Topics that I seem to see frequently are how to build solid learning communities and how to prepare our high school students for their future in the work world. I was fortunate to have witnessed both of these in action in our school over the past two weeks.
Our school currently includes students in grades 2-12 and our population is 100% students with LD and/or ADHD. Often our students have not been successful in school and/or have not had many opportunities to act as leaders in the school. These are the skills our students need to be successful as adults and require experience and shaping. This fall, our high school students tackled a leadership challenge and I am extremely proud to say that I was able to be a part of it.
It should be noted that we have 9 high school students and 20 younger students which often gives our whole school events, our community building events, a less "mature" aura which often contributes further to our high school students often feeling as though they are not as "good" as other high school students. Halloween is often a time when this disparity is more evident . . . . younger kids means more "tame" Halloween celebrations or having to select from a limited amount of videos, etc.. We often expect much grumbling on the part of our older students when their Halloween enjoyment is reigned in. This year however, we had quite a different experience. Our high school students organized a Haunted House for our younger students and they exceeded our expectations even on their meager (non-existent) budget.
As a group, students with learning disabilities often have difficulty with organizing materials and time, they can struggle with interpersonal communication and planning multi-step projects.

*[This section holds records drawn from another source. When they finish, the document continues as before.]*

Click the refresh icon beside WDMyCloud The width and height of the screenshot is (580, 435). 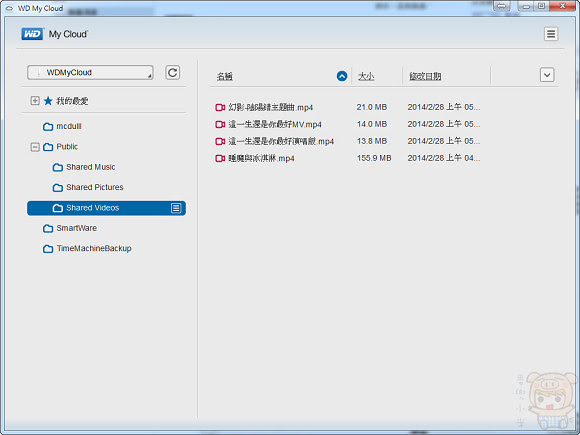pos(172,72)
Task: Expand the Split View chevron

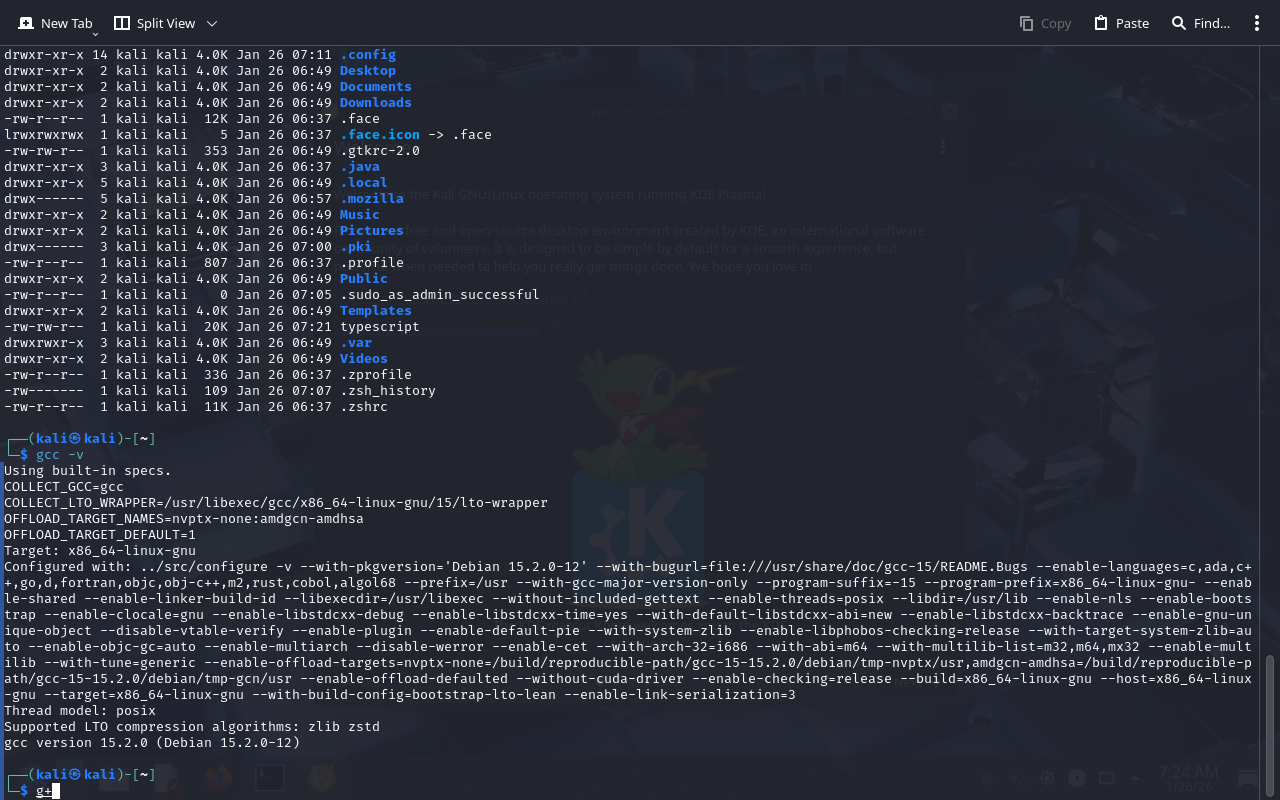Action: tap(212, 23)
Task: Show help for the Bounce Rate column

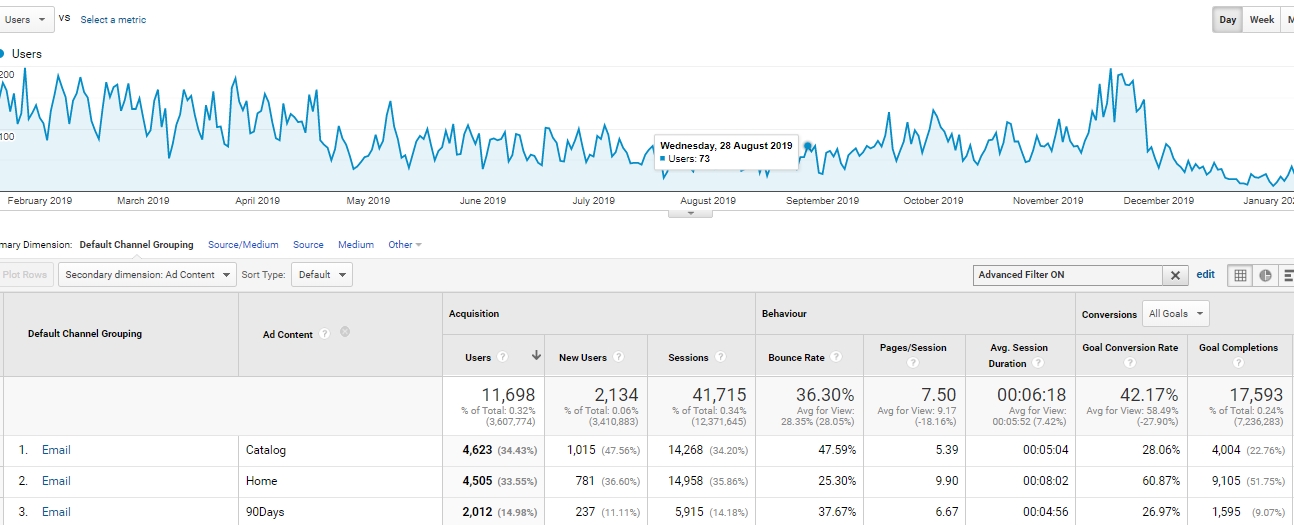Action: (x=836, y=357)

They can have weaknesses with spatial organization but strengths with language based tasks, or vice versa and their memories can be inconsistent. Our group fits that generalization fairly well as a group which can make group work challenging at times. This project however was different. Yes, they had some adult help - we have a sociology intern this year in our building 2 days a week and she was able to prod them to manage their time and plan things out, but our high school students actually balance two high schools and only attend LMA in the mornings. They managed to organize schedules and materials to completely transform one classroom into a haunted maze within a week and a half using approximately 1 to 1 1/2 hours of biology work time and 1 hour of advisory time (10 min. per day)in addition to time they came in before school or stayed through their lunch periods. They managed 8 different individuals and everyone had a job on Halloween. They developed rules for the attendees, asked for $1 admission, restricted entrance to two people at a time and tailored the "rounds" for each section; low intensity for the 2nd-4th graders, slightly more intensity for the 5th & 6th graders and high intensity for the 7th & 8th graders. They reigned in their own impulsive behaviors to keep from going too over the top and made sure everyone had an enjoyable time and all received credit for their efforts.

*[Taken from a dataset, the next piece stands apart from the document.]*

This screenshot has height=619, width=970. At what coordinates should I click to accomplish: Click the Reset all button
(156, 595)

Sure, this project caught their attention and they hoped to raise money for their year-end trip, but more importantly they were successful. On the Fri. before Halloween, the original design (a box maze) wasn't working coming together well. The three officers who had started the project weren't sure they were going to have anything worthwhile, but they opened up the project further to others, some teachers offered some structural suggestions and the students picked the ball back up and ran with it. Our intern kept working with them on her days, helping them select assignments for the days she wasn't in and kept encouraging them that they could be successful and it would be worthwhile. (The fact that our intern is an alumni of our high school made it an even more impactful event.)
I realize that I am blessed to be at a small school where we have more opportunity to set up experiences like we had this week, but the biggest key was the students following through. They had a valid, life-based challenge and they met it. They received some support, but not too much, they were given restrictions, but not too many and they were treated with respect. They were expected to meet the expectations - and they did. . . and they enjoyed it. In fact, they worked their haunted house for almost an hour and a half straight in masks, sweatshirt and plastic walls. They entertained elementary and middle school students, service providers who were visiting our building that morning, teachers, staff and parents. I know that a few of them really enjoyed being able to "pay back" some of their teachers or service providers for all the work we make them do :). In short, they developed skills they will need to survive in the world of work after graduation.

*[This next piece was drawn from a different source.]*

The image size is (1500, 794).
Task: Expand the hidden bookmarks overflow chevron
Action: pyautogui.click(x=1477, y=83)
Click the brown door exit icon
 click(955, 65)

As for community building, not only is our high school a stronger community of 9,but our younger kids made thank you cards for the high school students to let them know how much they appreciated all their work - and the really neat thing about that was that the high school students then argued about who had the best card :). They are now part of our learning community, no doubt about it. In fact, I think they're already planning some type of Thanksgiving event for the younger students....
When I tell people that I work at a non-profit school for students with learning disabilities and/or ADHD in grades 2-12, I often hear "oh wow", or "you must be a saint" or "oooh, I couldn't do that" followed by "why" or "what made you go into that" often with a modifier such as "I've worked with those kinds kids once" with a story that often is about more physically or cognitively impaired students than mine. I don't really have an easy answer for them to their questions . . . . in fact, I usually go into "nerd" mode quoting varying researchers, statistics or diagnostic definitions. Weeks like this week though are when I don't need the statistics or research to explain my enthusiasm for my kids. I just answer, "because I can"!